> [Supplied text]
— Start —

Am 24.07.2011 18:41, schrieb Daniel Shahaf:
IngridvdM wrote on Sun, Jul 24, 2011 at 10:02:00 +0200:
Am 23.07.2011 23:47, schrieb Ross Gardler:
(with my mentors hat)
On 23 July 2011 22:08, IngridvdM<[email protected]> wrote:
[...]
people might be ill, people might be on a journey around the
world.
Then when they return to their email they can make a case to the
(P)PMC who can vote according to the normal rules of engagement. There
is no need to keep the existing invitation open indefinitely and thus
causing work for people trying to track this.
Reducing the workload is indeed a good reason for a deadline. Thanks
for pointing to this Ross! I somehow had thought it would be exactly
the opposite, that having this deadline would cause more work, but I
now think that I was wrong with that assumption.
So this feels like consensus now. :-)
Dennis, please accept my apologies that I haven't seen this clearer
before. I hope I am still allowed to suggest to add this rationale
to the reminder mail. An important principle of change acceptance is
to describe the reasons to the people. I really think that this
would be helpful.
A concrete suggestion:
Replace the sentence "We will then know not wait for it."
with
"We will then no longer need to track your status and will not send
further reminder mails to you."
Would that make sense?
Are you intending for their status to be "A standing invitation" or "An
expired invitation" (to become a committer)?

— End —

> [Recorded data]
— Start —

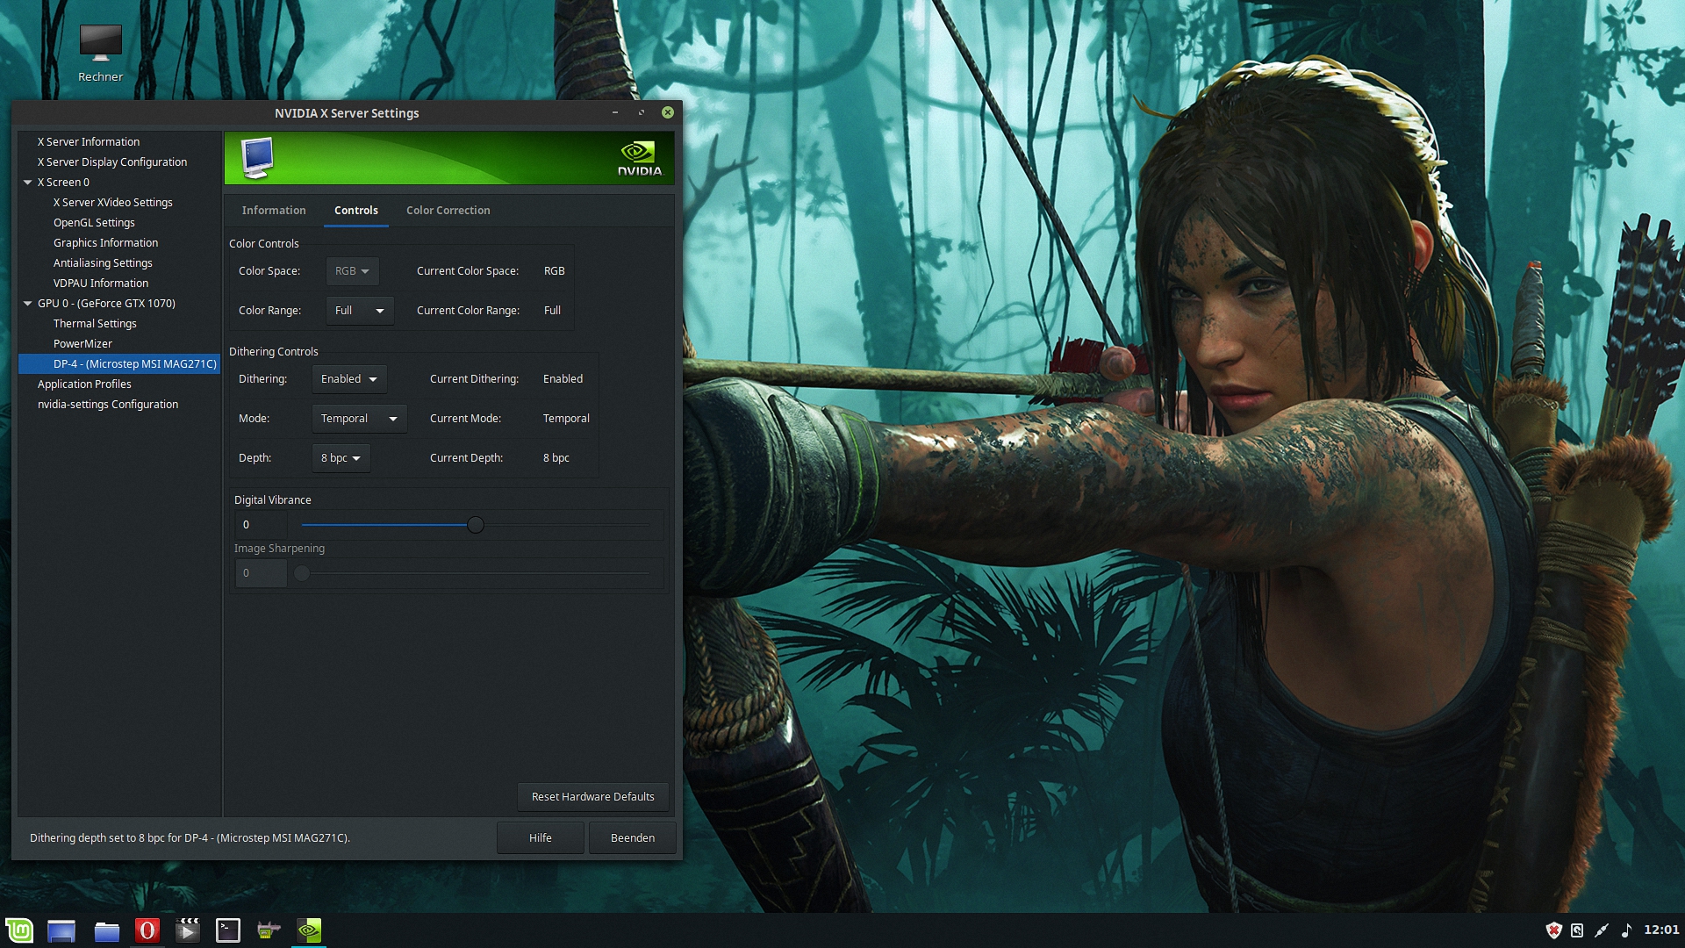1685x948 pixels.
Task: Click the Opera browser taskbar icon
Action: click(147, 930)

— End —

> [Short exercise]
Pick up the email thread on the committer invitation deadline right after its last line, and keep writing it as the next reply.

> [Result of the exercise]
I have had concerns with a deadline as long as there wasn't a satisfying
reason that could be given to the affected people. Reducing the workload
in the project is now identified as a good enough reason for that
deadline in my opinion. So I am ok with withdrawing the invitation after
a generous time with giving a notice before and with giving this kind
reason. That really should not upset anyone accidentally.
[...]
Would you suggest to withdraw committer status if a committer is off for 1
months, two months, a year?
It is common practice for Apache projects to periodically clear out
their committer lists. People who are no longer active on a project
are, in many projects, routinely moved to emeritus status. It is
entirely possible that this project will opt to do the same at some
point in the future (note committers who are moved to emeritus need
only ask to have their commit privileges returned).
Ok, that was quite unexpected to me. But in another thread I have
learned now that this is done because of security reasons. I think
that is a good reason also!
I don't see what security is achieved here.
Prevent misuse of unattended accounts I believe.
Isn't this the case?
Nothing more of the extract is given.